◆ **DATASET EXTRACT**
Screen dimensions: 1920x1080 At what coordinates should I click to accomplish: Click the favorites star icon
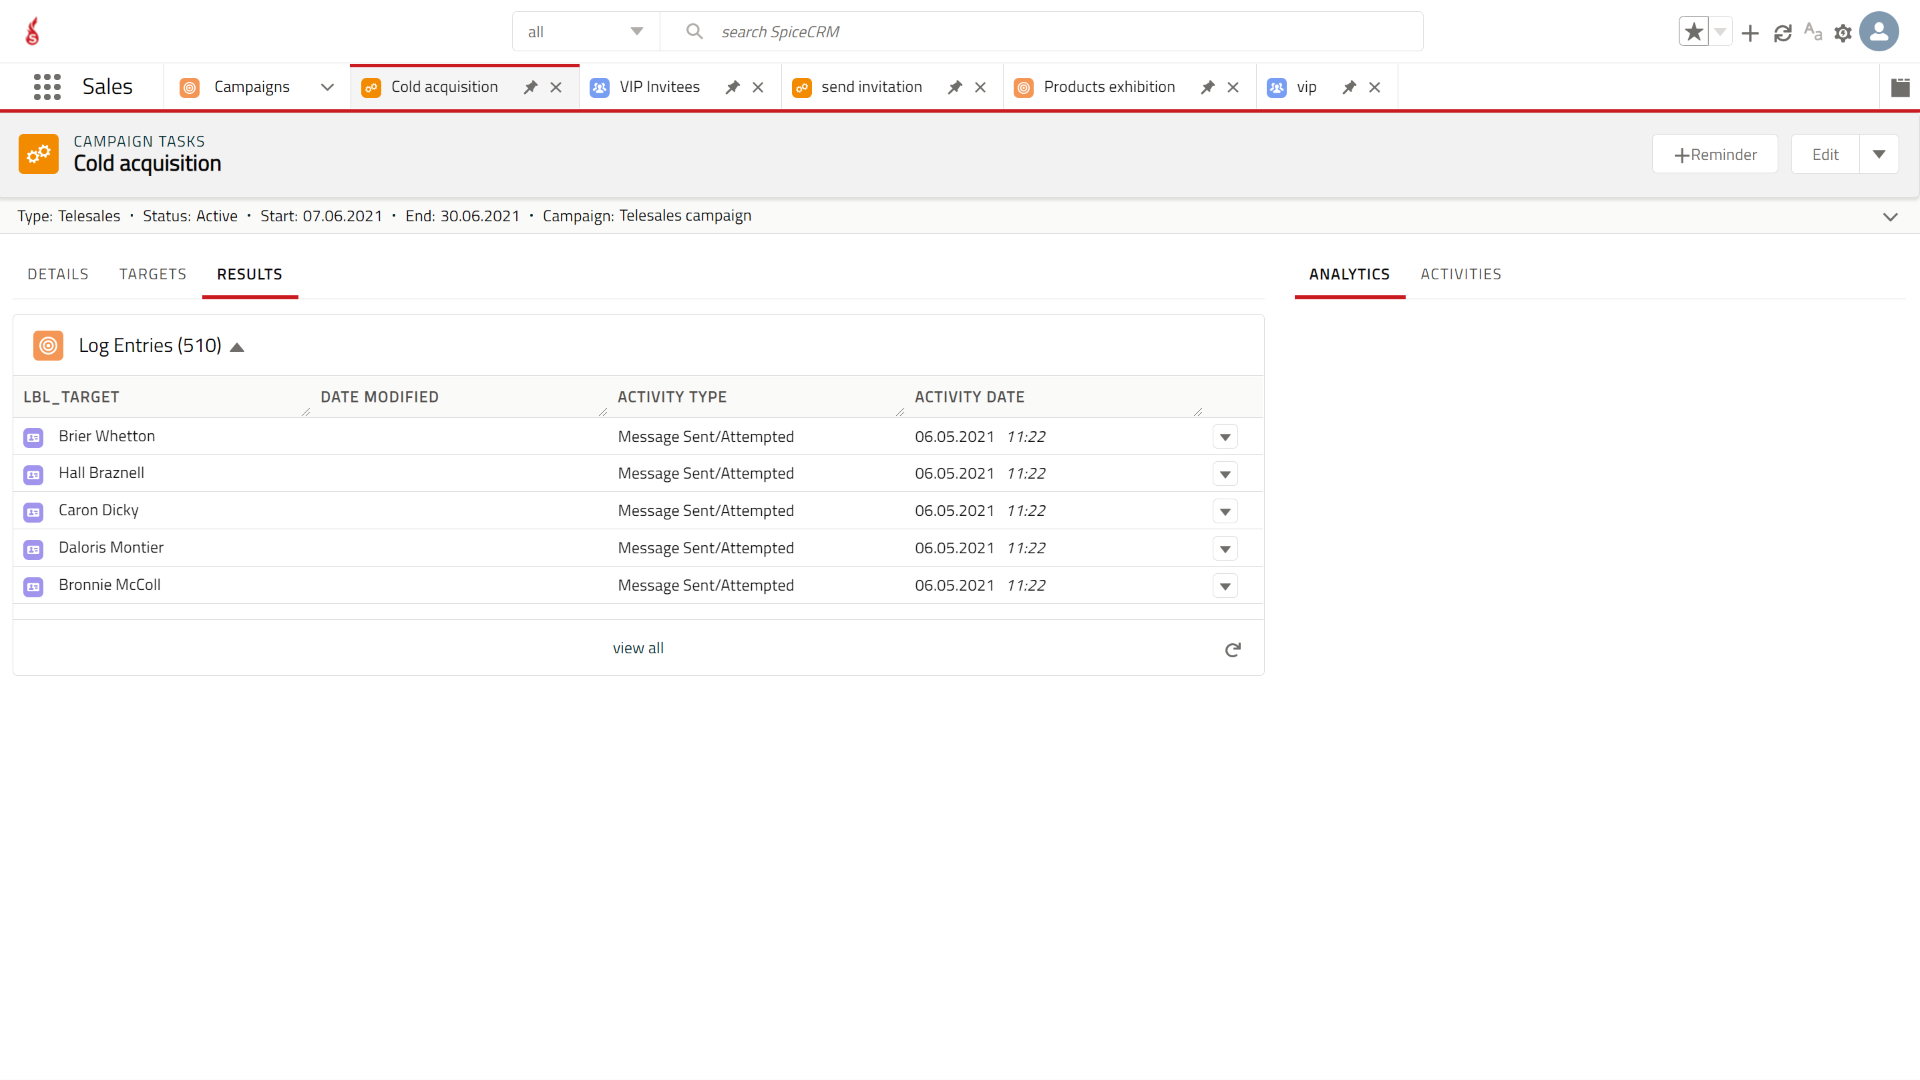[x=1693, y=32]
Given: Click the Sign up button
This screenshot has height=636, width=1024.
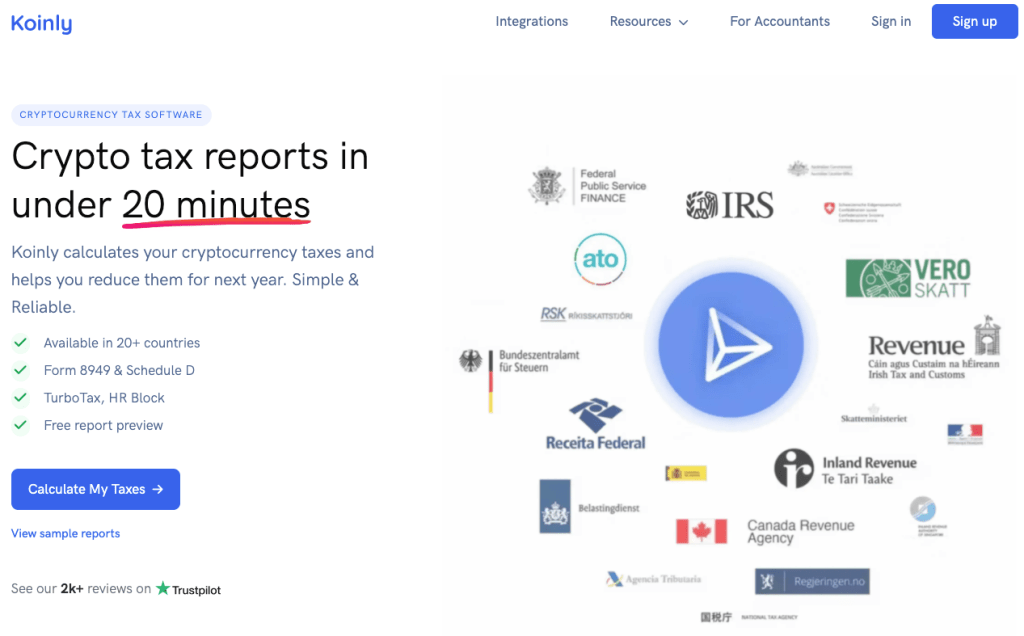Looking at the screenshot, I should (x=974, y=21).
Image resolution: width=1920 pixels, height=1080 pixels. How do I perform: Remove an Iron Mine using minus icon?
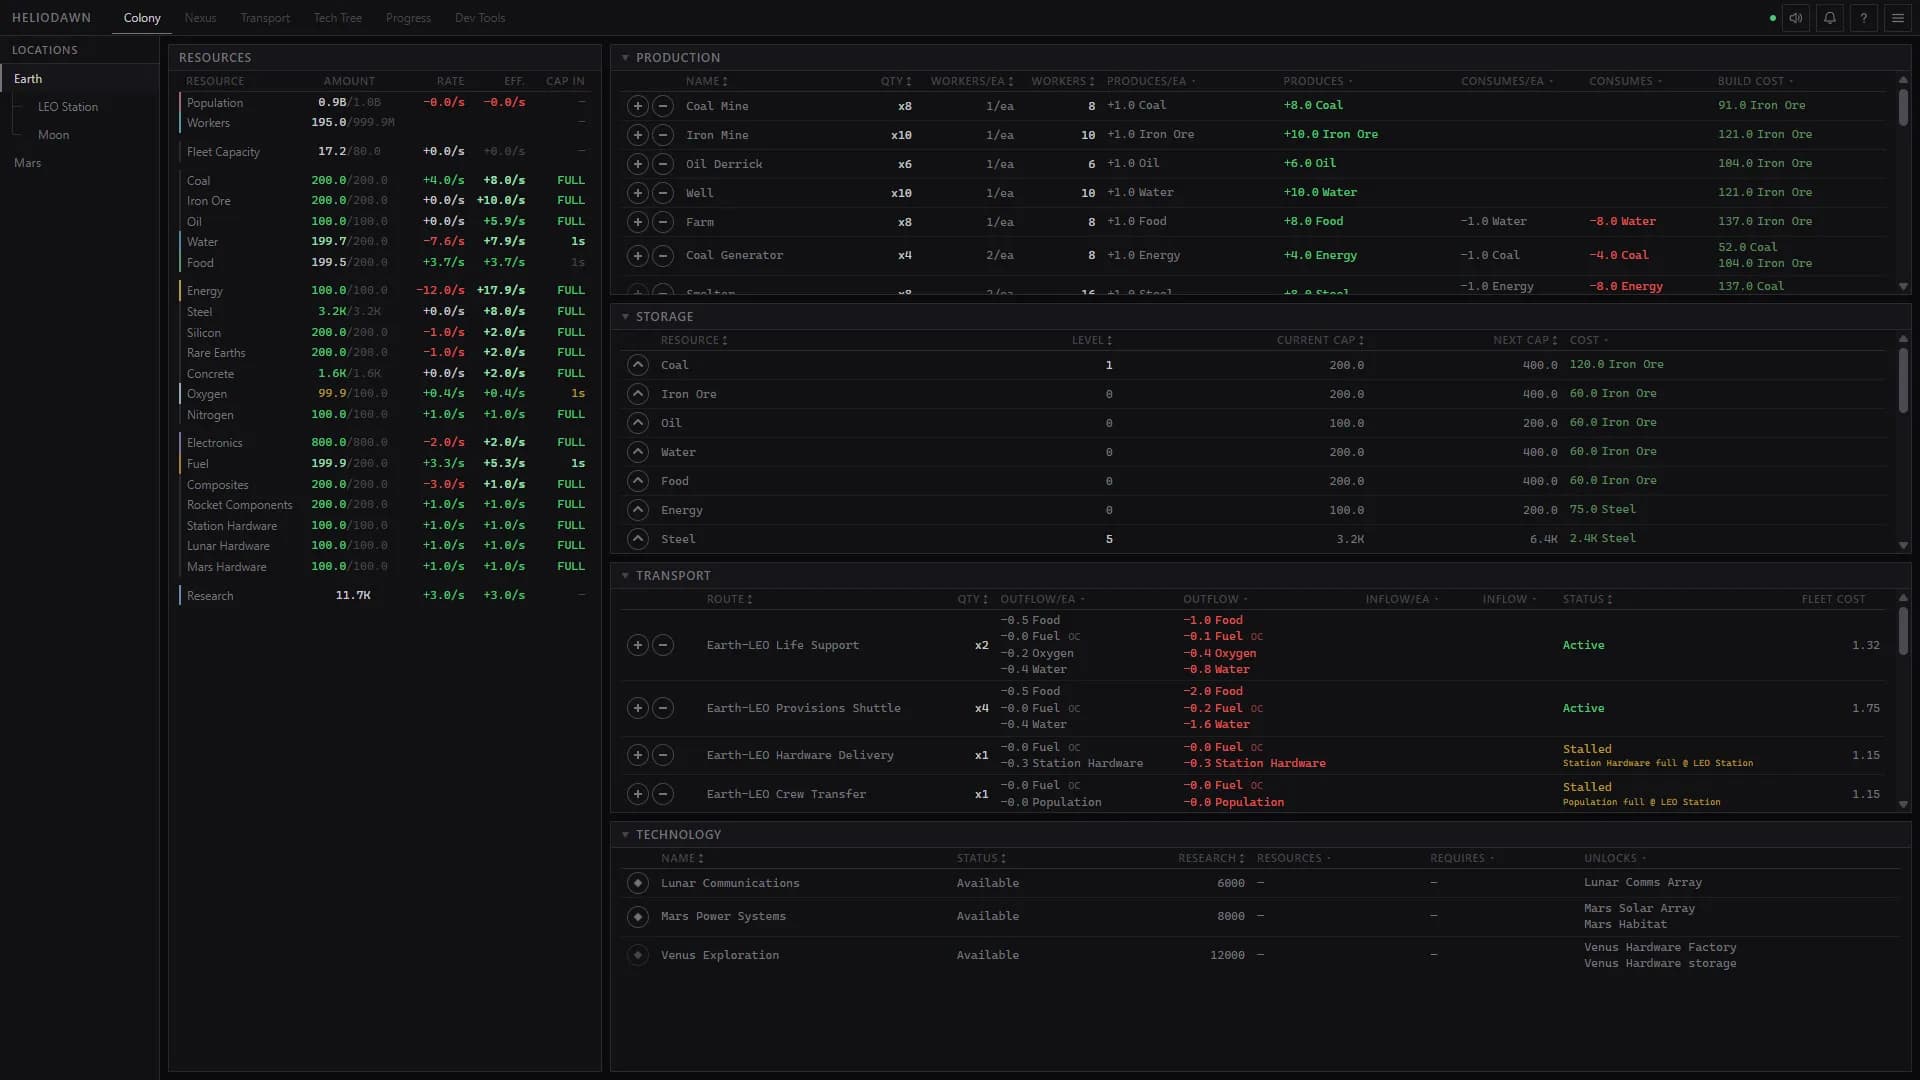click(663, 135)
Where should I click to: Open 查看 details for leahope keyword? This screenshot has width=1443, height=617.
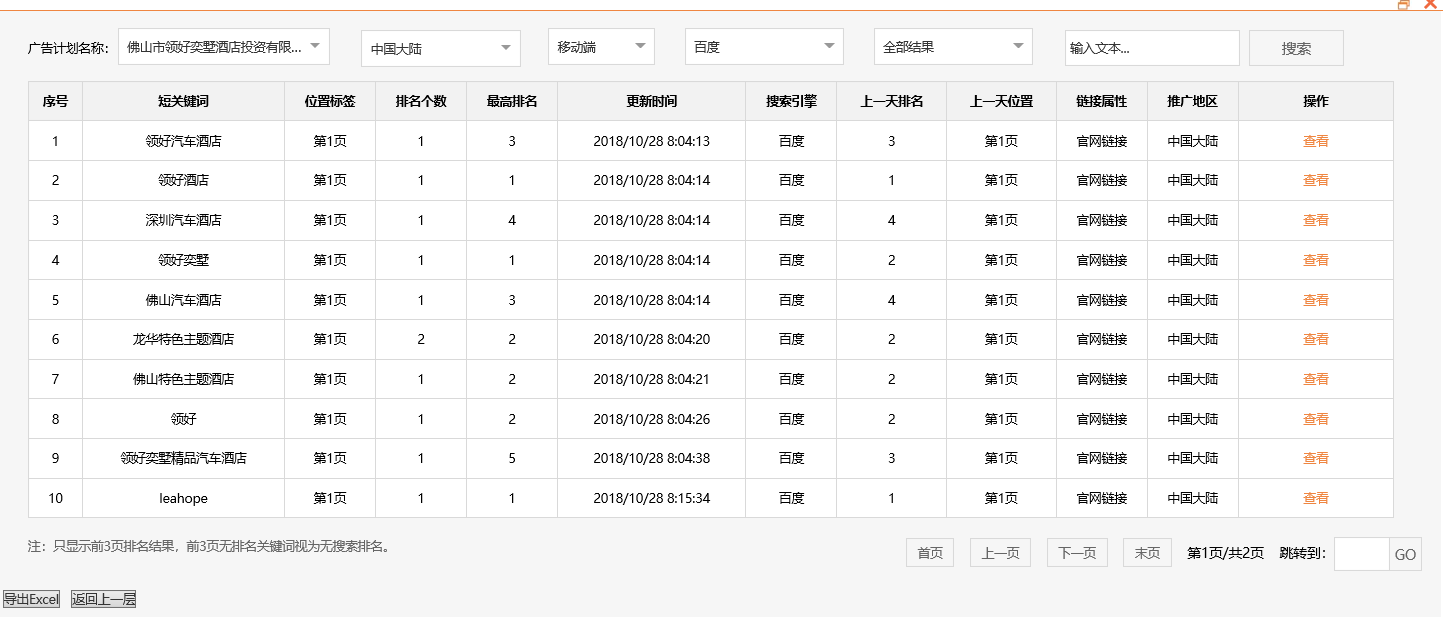click(1316, 498)
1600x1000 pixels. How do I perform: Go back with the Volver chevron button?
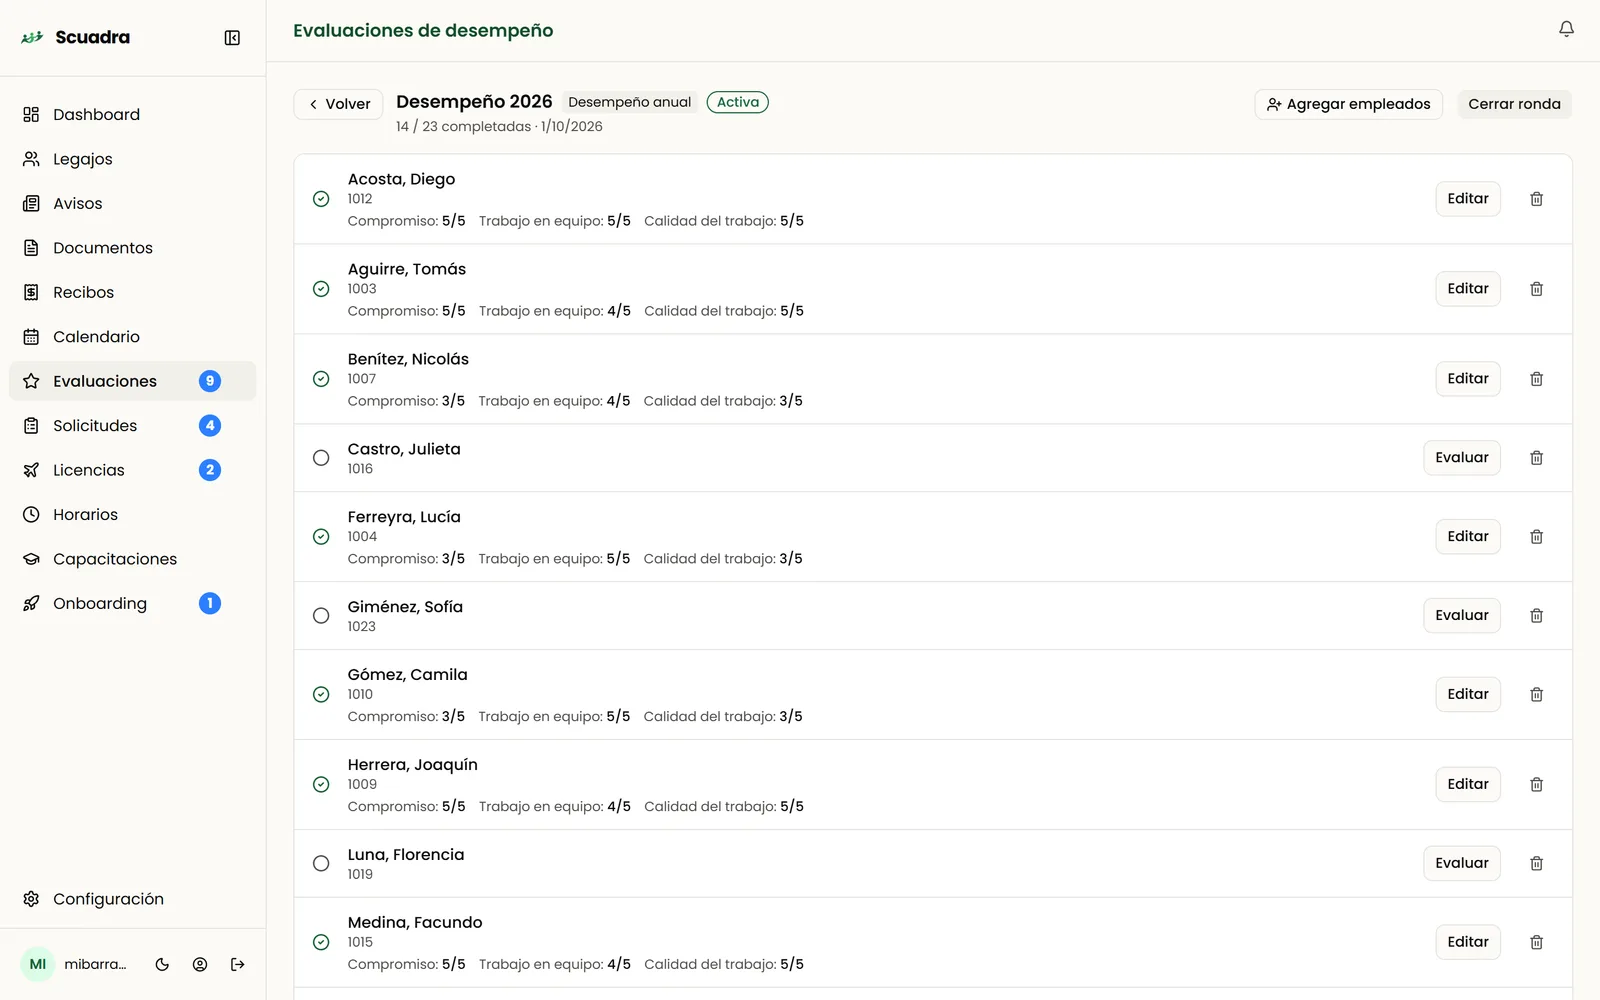(339, 104)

◆ **EXERCISE DETAILS**
Turn the stretch from the line containing "1600x1000 pixels. How" through the end of the rows into a numbered list, with blank lines and pictures left out.

◆ **WRITTEN SOLUTION**
1. 1600x1000 pixels. How do I perform: Go back with the Volver chevron button?
2. (339, 104)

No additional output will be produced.